Reproduce each entry below exactly as it appears.

[Collected data entries]
▬▬▬▬▬▬

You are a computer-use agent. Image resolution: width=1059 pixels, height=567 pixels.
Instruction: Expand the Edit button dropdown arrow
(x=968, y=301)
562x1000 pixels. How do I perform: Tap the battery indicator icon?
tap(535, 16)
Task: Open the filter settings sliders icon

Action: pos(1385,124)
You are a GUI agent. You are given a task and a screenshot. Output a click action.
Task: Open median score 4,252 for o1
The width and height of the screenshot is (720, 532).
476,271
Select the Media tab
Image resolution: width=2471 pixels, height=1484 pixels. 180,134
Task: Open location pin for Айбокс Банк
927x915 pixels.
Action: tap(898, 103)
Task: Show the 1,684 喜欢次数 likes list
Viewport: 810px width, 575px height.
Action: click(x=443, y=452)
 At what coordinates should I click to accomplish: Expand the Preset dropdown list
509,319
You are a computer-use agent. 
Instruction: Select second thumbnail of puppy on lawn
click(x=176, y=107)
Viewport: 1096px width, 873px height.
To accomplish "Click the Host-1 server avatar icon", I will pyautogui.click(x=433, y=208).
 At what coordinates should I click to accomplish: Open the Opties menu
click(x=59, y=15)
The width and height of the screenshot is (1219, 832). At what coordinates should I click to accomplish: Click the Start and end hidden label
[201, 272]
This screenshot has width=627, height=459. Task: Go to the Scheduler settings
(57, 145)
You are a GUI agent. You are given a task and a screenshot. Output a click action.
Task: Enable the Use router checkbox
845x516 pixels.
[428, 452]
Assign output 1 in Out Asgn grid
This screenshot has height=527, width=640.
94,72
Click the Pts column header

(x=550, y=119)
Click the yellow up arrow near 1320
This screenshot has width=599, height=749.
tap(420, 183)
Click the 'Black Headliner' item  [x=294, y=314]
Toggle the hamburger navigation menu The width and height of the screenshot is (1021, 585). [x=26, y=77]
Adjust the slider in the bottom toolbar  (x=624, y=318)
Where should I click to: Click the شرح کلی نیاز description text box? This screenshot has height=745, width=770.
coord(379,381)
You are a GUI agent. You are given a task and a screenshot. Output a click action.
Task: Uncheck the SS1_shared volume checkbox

▬▬▬▬▬▬

* Answer to this exercise:
You are a computer-use agent. Image resolution: width=1059 pixels, height=567 pixels.
Instruction: Expand the Edit button dropdown arrow
(x=968, y=301)
562x1000 pixels. How do I perform: Tap the battery indicator icon?
tap(535, 16)
Task: Open the filter settings sliders icon

Action: pos(1385,124)
You are a GUI agent. You are given a task and a screenshot. Output a click action.
Task: Open median score 4,252 for o1
The width and height of the screenshot is (720, 532).
476,271
Select the Media tab
Image resolution: width=2471 pixels, height=1484 pixels. 180,134
Task: Open location pin for Айбокс Банк
927x915 pixels.
Action: tap(898, 103)
Task: Show the 1,684 喜欢次数 likes list
Viewport: 810px width, 575px height.
Action: click(x=443, y=452)
 At what coordinates should I click to accomplish: Expand the Preset dropdown list
509,319
You are a computer-use agent. 
Instruction: Select second thumbnail of puppy on lawn
click(x=176, y=107)
Viewport: 1096px width, 873px height.
To accomplish "Click the Host-1 server avatar icon", I will pyautogui.click(x=433, y=208).
 At what coordinates should I click to accomplish: Open the Opties menu
click(x=59, y=15)
The width and height of the screenshot is (1219, 832). At what coordinates should I click to accomplish: Click the Start and end hidden label
[201, 272]
This screenshot has width=627, height=459. Task: Go to the Scheduler settings
(57, 145)
You are a GUI agent. You are given a task and a screenshot. Output a click action.
Task: Enable the Use router checkbox
845x516 pixels.
[428, 452]
Assign output 1 in Out Asgn grid
This screenshot has height=527, width=640.
94,72
Click the Pts column header

(x=550, y=119)
Click the yellow up arrow near 1320
This screenshot has width=599, height=749.
tap(420, 183)
Click the 'Black Headliner' item  [x=294, y=314]
Toggle the hamburger navigation menu The width and height of the screenshot is (1021, 585). [x=26, y=77]
Adjust the slider in the bottom toolbar  (x=624, y=318)
Where should I click to: Click the شرح کلی نیاز description text box? This screenshot has height=745, width=770.
coord(379,381)
You are a GUI agent. You are given a task and a screenshot. Output a click action.
Task: Uncheck the SS1_shared volume checkbox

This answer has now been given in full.